## Passage
>>>>>
The "Loyal Employee" Paradox: Why Your Most Trusted Assets Could Be Your Biggest Risk
- Admin - GrowPrise

- Feb 10
- 3 min read

In every large organization, there is often that one employee in the Finance or Accounts department who is revered. They are the first to arrive, the last to leave, and they never take a vacation. Management loves them. They are seen as "indispensable" and "dedicated."
From a Fraud Risk Management perspective, however, this behavior is not a badge of honor—it is a flashing red warning light. 🚩
While trust is the foundation of any team, relying on people rather than process is a recipe for disaster. The Association of Certified Fraud Examiners (ACFE) consistently finds that perpetrators of occupational fraud often display the same behavioral red flag: refusal to take leave.
Here is why your organization needs to shift from a "People-Centric" to a "Process-Centric" system, and the two critical controls you might be overlooking.
1. The Detection Control: Mandatory Block Leave
Fraud, by its nature, requires maintenance. A perpetrator cooking the books needs to be present constantly to cover their tracks—hiding invoices, manipulating reconciliations, or intercepting queries.
The moment they step away, the scheme becomes vulnerable.
<<<<<
## Entries
>>>>>
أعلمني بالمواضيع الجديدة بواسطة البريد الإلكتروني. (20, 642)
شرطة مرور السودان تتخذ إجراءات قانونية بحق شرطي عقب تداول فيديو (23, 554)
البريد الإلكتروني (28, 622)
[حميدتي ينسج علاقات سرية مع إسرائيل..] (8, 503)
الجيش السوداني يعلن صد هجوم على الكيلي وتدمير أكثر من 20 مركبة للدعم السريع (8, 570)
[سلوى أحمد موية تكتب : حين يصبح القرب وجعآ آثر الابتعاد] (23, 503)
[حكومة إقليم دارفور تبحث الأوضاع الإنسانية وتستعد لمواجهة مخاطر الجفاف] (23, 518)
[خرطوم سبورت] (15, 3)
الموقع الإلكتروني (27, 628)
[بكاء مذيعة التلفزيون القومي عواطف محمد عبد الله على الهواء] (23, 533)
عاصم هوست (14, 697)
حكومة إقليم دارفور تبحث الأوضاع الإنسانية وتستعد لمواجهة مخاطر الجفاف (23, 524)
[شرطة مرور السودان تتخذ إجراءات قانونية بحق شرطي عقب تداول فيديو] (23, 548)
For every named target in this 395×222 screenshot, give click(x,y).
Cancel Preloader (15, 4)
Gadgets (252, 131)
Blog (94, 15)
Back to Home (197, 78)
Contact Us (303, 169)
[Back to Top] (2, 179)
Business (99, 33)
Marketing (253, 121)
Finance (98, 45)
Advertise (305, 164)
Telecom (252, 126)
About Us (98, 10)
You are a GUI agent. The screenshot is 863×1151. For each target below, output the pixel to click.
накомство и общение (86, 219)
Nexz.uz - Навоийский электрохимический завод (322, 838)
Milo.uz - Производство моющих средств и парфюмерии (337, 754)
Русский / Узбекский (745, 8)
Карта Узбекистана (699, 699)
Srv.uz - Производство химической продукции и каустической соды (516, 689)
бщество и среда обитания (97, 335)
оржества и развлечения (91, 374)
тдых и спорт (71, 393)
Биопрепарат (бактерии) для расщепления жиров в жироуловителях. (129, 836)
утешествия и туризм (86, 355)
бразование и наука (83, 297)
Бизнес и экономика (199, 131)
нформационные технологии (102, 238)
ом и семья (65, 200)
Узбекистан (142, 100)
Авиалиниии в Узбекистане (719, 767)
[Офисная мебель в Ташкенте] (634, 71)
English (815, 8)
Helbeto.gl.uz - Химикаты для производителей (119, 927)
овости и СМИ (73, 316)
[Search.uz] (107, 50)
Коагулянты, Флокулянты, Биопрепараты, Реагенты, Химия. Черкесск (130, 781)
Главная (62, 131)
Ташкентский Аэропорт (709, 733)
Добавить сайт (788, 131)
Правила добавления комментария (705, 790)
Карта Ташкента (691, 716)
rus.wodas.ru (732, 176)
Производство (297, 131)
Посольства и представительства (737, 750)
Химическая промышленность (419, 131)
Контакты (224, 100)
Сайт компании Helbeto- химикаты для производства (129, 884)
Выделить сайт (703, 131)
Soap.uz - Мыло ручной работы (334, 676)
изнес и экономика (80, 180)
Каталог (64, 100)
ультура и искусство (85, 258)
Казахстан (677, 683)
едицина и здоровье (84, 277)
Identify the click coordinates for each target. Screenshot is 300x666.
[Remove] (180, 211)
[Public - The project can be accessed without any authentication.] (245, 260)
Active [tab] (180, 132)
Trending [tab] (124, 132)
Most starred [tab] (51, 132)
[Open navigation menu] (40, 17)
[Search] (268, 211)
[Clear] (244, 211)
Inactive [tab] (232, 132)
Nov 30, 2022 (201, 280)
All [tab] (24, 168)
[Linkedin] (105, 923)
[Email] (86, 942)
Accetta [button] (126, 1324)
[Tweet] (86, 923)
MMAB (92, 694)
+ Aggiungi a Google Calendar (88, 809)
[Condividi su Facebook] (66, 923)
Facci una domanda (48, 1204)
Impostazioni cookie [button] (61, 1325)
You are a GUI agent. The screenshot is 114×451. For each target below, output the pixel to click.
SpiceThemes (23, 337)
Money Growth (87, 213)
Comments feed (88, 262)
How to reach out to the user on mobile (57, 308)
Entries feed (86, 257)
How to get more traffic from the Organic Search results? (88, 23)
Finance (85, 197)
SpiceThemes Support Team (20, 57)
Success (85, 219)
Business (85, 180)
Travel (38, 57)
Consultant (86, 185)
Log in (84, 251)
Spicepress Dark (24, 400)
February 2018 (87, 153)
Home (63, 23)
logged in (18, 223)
<<<<<
## Problems
(a) Rewrite the part of the article on the loyal employee paradox starting with "Here is why" and going on through "or intercepting queries.", putting "upkeep" in place of "maintenance".
(b) Write the next part of the article on the loyal employee paradox, picking up after its final sentence.
The material is separate from the article on the loyal employee paradox.

## Answers
(a)
Here is why your organization needs to shift from a "People-Centric" to a "Process-Centric" system, and the two critical controls you might be overlooking.
1. The Detection Control: Mandatory Block Leave
Fraud, by its nature, requires upkeep. A perpetrator cooking the books needs to be present constantly to cover their tracks—hiding invoices, manipulating reconciliations, or intercepting queries.

(b)
The Solution: Implement a Mandatory Block Leave Policy.
The Rule: Every employee in sensitive financial roles (Treasury, Accounts Payable, Procurement) must take a continuous block of leave (e.g., 10 to 15 days) annually.
The Logic: During this absence, their duties must be handed over to a peer or supervisor.
The Result: If there are irregularities—unreconciled items, pending adjustments, or hidden files—the substitute will likely stumble upon them. This acts as a powerful detection control. It forces the system to be tested by someone else.
2. The Preventive Control: Mandatory Job Rotation
Comfort breeds complacency, and in the worst cases, it breeds collusion. When an employee stays in the same role for 5, 7, or 10 years, they learn every loophole in the system. They build "fiefdoms" where they control the end-to-end process, often bypassing standard checks because "they know how it works."
The Solution: Mandatory Internal Job Rotation every 2–3 years.
The Rule: No one owns a seat forever. An Accounts Payable manager moves to Accounts Receivables; a Procurement lead moves to Compliance team.
The Logic: This ensures "Fresh Eyes" are constantly reviewing the process. A new person will ask, "Why do we do it this way?" or "Where is the approval for this?"
The Result: This acts as a preventive control. Knowing that someone else will take over their role in 24 months discourages an employee from initiating a long-term fraud scheme. It breaks the "cozy" relationships built with vendors or banks over the years.
From People-Centric to Process-Centric
The goal of robust Corporate Governance is to build a system that relies on the process, not the person.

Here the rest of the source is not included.